Like you I proudly cast my first Presidential vote for George McGovern, a good person who would have been a fine President. Unlike you, I gave up on the Democratic party several elections ago. I didn't vote for Clinton either time, or Gore or Kerry. I expect I won't vote for a Democrat this time either, now that Edwards is out. That part of your argument I don't really get; as far as I can see, the Edwards campaign was all about fighting for the poor and middle class, which is why the party dumped on him.

Last cycle, I switched from Green to Democrat to vote for Kucinich. In what has become the signature Democratic style, he gave up without a fight. He didn't even get a decent slot for a TV speech in return for supporting a candidate who advocated everything he opposed. This is what passes for progressivism today.

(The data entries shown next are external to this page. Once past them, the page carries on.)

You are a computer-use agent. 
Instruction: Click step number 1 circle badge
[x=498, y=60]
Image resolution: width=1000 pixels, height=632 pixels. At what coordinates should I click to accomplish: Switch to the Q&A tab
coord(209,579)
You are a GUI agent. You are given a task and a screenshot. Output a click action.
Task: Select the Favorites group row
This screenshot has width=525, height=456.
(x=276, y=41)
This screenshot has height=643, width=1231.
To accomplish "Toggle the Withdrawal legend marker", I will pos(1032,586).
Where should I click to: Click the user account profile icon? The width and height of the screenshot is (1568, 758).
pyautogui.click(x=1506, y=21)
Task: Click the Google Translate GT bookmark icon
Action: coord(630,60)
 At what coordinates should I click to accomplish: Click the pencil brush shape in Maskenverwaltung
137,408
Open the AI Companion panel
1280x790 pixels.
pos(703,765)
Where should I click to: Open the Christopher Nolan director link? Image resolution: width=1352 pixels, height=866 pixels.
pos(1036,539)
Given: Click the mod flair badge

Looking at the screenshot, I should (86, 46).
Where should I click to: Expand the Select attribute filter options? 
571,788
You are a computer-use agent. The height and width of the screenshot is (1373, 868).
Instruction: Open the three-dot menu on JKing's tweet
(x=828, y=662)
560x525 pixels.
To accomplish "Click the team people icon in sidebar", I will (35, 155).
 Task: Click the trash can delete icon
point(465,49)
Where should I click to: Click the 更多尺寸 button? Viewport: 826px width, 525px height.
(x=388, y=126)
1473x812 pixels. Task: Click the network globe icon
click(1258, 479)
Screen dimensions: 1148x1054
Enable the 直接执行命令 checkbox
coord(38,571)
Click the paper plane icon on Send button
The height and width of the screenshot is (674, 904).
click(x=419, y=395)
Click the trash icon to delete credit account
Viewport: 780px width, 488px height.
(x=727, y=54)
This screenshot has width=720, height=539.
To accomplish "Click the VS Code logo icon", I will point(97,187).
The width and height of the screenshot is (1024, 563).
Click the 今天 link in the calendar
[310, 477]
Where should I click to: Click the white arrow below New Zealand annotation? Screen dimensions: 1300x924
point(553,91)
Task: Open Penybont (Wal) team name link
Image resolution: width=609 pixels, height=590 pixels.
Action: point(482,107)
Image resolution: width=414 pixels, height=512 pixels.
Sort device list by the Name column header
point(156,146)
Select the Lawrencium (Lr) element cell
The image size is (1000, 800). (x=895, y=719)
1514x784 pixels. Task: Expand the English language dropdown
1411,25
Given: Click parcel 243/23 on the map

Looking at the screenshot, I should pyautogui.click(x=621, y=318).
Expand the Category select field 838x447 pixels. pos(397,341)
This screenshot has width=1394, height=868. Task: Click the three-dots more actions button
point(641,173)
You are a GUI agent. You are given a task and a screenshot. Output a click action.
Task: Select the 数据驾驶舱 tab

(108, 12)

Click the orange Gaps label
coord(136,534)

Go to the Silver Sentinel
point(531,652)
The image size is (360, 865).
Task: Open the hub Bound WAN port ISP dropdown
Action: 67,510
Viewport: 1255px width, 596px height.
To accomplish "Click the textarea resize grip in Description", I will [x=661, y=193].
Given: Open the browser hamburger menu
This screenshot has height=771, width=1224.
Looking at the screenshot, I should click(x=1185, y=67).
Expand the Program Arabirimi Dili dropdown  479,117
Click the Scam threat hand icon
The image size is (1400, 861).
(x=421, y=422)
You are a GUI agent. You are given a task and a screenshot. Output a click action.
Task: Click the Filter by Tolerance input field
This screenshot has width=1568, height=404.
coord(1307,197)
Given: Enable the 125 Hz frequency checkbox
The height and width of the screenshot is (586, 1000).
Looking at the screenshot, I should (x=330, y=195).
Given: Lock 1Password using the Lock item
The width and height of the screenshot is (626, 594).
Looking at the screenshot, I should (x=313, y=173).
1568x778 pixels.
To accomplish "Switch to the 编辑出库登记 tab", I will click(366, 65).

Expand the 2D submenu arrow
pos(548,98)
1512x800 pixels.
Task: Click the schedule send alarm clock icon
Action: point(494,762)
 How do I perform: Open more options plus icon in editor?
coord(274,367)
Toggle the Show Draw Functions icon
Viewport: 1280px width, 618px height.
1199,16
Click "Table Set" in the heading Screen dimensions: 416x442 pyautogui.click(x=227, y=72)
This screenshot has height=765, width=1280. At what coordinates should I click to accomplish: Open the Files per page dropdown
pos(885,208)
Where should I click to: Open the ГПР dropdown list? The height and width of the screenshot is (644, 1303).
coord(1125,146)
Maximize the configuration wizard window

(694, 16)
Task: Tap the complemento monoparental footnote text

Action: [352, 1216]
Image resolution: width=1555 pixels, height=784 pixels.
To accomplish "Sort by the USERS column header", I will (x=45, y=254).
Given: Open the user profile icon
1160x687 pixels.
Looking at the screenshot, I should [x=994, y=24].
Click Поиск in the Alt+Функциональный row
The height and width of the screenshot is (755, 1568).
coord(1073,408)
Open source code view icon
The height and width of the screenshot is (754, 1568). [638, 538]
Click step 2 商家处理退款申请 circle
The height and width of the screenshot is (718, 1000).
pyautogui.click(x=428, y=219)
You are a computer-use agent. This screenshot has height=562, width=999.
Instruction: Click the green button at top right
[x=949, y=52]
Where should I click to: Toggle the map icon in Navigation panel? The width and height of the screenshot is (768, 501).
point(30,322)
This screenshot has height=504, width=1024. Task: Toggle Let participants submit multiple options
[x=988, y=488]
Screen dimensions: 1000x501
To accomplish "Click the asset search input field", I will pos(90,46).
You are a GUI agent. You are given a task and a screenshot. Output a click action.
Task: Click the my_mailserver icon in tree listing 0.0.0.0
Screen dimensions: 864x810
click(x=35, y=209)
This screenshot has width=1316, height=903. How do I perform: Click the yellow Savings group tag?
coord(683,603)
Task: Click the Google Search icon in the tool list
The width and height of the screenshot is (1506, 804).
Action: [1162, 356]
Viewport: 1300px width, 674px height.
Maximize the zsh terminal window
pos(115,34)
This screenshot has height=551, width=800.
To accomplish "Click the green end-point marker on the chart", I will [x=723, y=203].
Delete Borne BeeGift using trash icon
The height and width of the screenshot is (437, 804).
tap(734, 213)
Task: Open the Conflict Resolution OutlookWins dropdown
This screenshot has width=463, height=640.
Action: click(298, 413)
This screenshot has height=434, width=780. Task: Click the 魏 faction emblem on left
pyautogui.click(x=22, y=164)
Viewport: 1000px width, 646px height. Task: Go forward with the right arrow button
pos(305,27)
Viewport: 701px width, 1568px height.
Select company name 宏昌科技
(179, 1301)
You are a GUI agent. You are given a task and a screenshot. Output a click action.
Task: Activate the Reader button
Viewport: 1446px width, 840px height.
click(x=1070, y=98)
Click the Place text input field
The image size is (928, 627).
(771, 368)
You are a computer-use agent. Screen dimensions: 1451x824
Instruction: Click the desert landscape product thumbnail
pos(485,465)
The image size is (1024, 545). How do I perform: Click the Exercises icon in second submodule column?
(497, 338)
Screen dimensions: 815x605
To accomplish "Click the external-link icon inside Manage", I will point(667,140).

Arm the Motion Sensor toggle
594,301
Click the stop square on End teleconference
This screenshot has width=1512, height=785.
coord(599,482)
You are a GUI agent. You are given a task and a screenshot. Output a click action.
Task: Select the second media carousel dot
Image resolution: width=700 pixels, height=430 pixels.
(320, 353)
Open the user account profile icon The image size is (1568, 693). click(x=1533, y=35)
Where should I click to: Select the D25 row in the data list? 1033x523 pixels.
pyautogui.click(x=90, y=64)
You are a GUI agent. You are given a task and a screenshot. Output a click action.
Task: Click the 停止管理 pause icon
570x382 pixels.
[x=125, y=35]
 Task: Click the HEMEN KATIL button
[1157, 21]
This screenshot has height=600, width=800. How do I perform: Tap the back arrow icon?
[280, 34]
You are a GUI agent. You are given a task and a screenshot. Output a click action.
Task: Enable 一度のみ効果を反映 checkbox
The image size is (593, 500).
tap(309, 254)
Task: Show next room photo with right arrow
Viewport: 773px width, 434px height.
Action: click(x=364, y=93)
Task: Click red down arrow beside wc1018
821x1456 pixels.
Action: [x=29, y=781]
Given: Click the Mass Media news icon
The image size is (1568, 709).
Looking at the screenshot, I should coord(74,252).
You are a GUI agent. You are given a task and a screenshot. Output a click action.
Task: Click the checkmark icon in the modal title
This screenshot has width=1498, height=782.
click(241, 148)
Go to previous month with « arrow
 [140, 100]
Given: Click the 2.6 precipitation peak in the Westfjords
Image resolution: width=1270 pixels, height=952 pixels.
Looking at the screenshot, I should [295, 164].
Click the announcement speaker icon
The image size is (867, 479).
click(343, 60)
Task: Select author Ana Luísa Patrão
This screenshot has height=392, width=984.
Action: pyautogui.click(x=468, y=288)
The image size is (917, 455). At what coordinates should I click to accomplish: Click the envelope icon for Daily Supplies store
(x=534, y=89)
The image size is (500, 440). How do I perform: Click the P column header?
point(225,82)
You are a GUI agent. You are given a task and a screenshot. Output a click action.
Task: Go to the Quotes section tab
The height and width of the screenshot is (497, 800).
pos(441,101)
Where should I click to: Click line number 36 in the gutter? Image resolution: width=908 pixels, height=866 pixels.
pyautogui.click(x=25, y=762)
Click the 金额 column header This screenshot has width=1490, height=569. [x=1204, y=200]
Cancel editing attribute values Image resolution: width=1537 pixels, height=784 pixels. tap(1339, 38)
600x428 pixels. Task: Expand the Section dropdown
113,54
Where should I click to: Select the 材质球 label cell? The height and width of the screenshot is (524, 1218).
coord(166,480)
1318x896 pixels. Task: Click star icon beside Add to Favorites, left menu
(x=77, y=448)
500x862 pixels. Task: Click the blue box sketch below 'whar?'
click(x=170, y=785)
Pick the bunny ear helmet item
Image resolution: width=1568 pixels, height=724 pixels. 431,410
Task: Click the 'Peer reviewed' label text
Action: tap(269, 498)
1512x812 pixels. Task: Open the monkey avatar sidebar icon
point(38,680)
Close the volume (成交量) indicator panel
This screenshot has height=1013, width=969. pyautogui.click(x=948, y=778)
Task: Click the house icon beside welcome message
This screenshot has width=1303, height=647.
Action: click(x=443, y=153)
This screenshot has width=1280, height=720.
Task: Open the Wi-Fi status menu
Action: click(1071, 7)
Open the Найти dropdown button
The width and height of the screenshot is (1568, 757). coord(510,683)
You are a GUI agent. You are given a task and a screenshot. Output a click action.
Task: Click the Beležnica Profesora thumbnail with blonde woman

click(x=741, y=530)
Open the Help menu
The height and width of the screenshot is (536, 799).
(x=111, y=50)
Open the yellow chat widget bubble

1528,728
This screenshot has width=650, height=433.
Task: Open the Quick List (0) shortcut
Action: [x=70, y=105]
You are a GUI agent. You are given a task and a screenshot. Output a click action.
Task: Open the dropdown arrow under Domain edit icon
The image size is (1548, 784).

I would claim that the Edwards campaign was really about the ideals you eloquently describe. The good things, to the extent there are such, in the Clinton and Obama campaigns are there because Edwards forced them to take those positions, partly through embarrassing them and partly by proving the popularity of the positions. His problem was that his campaign was about ideas, which are easy to co-opt, rather than money, which depends on the party establishment and requires buy-in from the very folks who are the problem, the super-delegate types.

I think we need people inside the Democratic party threatening to desert the party because it ignores the poor and working-class in favor of the educated elite. We also need people who've already left the party, to prove we're willing to bolt if you don't give us what we want. Sounds like you're in the first group; I'm steadfastly in the second.

The question now, from my point of view, is whether together we can reverse the trend of the Democratic party toward corporatism and away from helping people, or whether, as Nader says, we don't need a third party in the US, we need a second one. I'm not optimistic about the Democratic party, though I stubbornly maintain optimism about the country. As Bill Greider says, it's what I choose to believe.

P.S. I blogrolled you at Bad Attitudes.